**What you will do**
Reproduce the following listing line for line, with no changes.

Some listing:
....

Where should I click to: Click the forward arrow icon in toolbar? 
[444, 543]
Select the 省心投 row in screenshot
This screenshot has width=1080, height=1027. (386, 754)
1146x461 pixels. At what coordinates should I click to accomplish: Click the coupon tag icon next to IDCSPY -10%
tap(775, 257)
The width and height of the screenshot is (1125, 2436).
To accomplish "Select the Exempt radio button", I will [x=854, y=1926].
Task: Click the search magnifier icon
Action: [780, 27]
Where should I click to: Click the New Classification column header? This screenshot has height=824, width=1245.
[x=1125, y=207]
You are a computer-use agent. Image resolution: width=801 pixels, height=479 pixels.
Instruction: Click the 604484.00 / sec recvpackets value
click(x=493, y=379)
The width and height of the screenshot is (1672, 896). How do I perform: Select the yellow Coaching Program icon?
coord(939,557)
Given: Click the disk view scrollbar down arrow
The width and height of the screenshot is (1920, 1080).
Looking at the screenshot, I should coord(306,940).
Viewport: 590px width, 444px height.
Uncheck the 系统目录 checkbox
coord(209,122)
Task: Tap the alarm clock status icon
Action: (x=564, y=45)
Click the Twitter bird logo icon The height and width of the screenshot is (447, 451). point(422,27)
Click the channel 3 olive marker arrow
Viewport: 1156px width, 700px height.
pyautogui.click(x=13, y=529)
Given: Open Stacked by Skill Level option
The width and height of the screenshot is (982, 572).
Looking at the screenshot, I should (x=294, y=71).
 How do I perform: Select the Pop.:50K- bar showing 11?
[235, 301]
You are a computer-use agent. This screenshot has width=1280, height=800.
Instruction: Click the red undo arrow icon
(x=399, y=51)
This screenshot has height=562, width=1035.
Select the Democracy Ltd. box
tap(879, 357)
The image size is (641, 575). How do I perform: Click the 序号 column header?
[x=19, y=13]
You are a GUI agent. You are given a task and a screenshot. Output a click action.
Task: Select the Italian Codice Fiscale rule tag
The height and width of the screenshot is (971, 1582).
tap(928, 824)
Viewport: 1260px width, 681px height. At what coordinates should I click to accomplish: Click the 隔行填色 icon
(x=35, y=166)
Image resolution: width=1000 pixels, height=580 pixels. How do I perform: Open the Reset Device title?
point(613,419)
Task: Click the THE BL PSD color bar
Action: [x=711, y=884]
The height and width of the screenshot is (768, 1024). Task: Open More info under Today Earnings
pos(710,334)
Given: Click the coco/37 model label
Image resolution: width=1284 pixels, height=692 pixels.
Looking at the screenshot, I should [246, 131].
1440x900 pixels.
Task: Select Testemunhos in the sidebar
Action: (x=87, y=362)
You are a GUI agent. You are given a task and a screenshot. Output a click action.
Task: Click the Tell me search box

....

**Exercise answer**
Where should I click to: Click the forward arrow icon in toolbar? 
[444, 543]
Select the 省心投 row in screenshot
This screenshot has width=1080, height=1027. (386, 754)
1146x461 pixels. At what coordinates should I click to accomplish: Click the coupon tag icon next to IDCSPY -10%
tap(775, 257)
The width and height of the screenshot is (1125, 2436).
To accomplish "Select the Exempt radio button", I will [x=854, y=1926].
Task: Click the search magnifier icon
Action: [780, 27]
Where should I click to: Click the New Classification column header? This screenshot has height=824, width=1245.
[x=1125, y=207]
You are a computer-use agent. Image resolution: width=801 pixels, height=479 pixels.
Instruction: Click the 604484.00 / sec recvpackets value
click(x=493, y=379)
The width and height of the screenshot is (1672, 896). How do I perform: Select the yellow Coaching Program icon?
coord(939,557)
Given: Click the disk view scrollbar down arrow
The width and height of the screenshot is (1920, 1080).
Looking at the screenshot, I should coord(306,940).
Viewport: 590px width, 444px height.
Uncheck the 系统目录 checkbox
coord(209,122)
Task: Tap the alarm clock status icon
Action: (x=564, y=45)
Click the Twitter bird logo icon The height and width of the screenshot is (447, 451). point(422,27)
Click the channel 3 olive marker arrow
Viewport: 1156px width, 700px height.
pyautogui.click(x=13, y=529)
Given: Open Stacked by Skill Level option
The width and height of the screenshot is (982, 572).
Looking at the screenshot, I should (x=294, y=71).
 How do I perform: Select the Pop.:50K- bar showing 11?
[235, 301]
You are a computer-use agent. This screenshot has width=1280, height=800.
Instruction: Click the red undo arrow icon
(x=399, y=51)
This screenshot has height=562, width=1035.
Select the Democracy Ltd. box
tap(879, 357)
The image size is (641, 575). How do I perform: Click the 序号 column header?
[x=19, y=13]
You are a GUI agent. You are given a task and a screenshot. Output a click action.
Task: Select the Italian Codice Fiscale rule tag
The height and width of the screenshot is (971, 1582).
tap(928, 824)
Viewport: 1260px width, 681px height. At what coordinates should I click to accomplish: Click the 隔行填色 icon
(x=35, y=166)
Image resolution: width=1000 pixels, height=580 pixels. How do I perform: Open the Reset Device title?
point(613,419)
Task: Click the THE BL PSD color bar
Action: [x=711, y=884]
The height and width of the screenshot is (768, 1024). Task: Open More info under Today Earnings
pos(710,334)
Given: Click the coco/37 model label
Image resolution: width=1284 pixels, height=692 pixels.
Looking at the screenshot, I should [246, 131].
1440x900 pixels.
Task: Select Testemunhos in the sidebar
Action: (x=87, y=362)
You are a GUI agent. You are given a task and a screenshot. Output a click action.
Task: Click the Tell me search box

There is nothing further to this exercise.